→ GOAL:
State how many lines of the entries below contain the word "agent". Give only the number.

[Records from a dataset]
-.-.-

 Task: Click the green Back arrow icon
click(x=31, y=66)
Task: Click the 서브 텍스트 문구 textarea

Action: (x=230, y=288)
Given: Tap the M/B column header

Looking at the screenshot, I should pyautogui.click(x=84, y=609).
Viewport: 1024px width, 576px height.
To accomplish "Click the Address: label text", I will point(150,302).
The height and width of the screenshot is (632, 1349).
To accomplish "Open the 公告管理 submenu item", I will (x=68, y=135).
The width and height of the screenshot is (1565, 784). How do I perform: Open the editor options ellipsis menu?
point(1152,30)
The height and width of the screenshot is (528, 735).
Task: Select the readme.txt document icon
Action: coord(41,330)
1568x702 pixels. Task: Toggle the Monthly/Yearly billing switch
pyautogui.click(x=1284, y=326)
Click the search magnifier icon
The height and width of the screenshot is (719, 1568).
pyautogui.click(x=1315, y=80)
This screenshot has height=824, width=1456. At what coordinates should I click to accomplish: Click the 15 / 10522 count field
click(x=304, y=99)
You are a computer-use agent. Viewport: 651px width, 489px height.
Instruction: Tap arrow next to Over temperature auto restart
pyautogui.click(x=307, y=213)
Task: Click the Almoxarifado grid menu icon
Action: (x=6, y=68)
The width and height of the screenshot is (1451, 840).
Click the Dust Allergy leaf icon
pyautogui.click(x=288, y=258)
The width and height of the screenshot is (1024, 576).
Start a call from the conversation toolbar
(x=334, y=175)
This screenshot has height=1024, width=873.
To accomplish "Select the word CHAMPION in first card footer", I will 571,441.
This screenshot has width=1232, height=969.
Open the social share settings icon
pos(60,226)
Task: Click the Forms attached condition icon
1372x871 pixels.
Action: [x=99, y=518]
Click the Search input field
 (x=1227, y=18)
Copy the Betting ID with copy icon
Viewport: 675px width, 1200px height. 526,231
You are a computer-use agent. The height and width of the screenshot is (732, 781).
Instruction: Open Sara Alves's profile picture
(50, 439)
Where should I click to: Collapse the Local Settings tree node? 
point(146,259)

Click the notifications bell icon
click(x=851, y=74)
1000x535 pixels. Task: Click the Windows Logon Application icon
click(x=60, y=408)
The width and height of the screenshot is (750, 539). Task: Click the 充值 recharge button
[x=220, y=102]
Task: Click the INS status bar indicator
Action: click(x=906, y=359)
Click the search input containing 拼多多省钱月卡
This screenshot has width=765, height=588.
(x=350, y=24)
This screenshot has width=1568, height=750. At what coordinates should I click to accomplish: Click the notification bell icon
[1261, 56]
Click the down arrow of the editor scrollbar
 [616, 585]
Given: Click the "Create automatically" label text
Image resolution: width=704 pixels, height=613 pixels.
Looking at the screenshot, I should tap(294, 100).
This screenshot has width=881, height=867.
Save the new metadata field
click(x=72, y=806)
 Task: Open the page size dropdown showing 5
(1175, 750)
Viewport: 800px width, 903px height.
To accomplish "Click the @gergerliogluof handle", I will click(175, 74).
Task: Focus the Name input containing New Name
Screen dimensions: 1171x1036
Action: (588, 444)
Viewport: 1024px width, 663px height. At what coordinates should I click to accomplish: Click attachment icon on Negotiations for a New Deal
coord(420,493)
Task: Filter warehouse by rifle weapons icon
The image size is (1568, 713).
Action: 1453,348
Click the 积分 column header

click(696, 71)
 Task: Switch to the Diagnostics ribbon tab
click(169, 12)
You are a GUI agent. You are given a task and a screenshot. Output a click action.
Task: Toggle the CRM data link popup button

-.-.-

→ FINISHED TASK:
3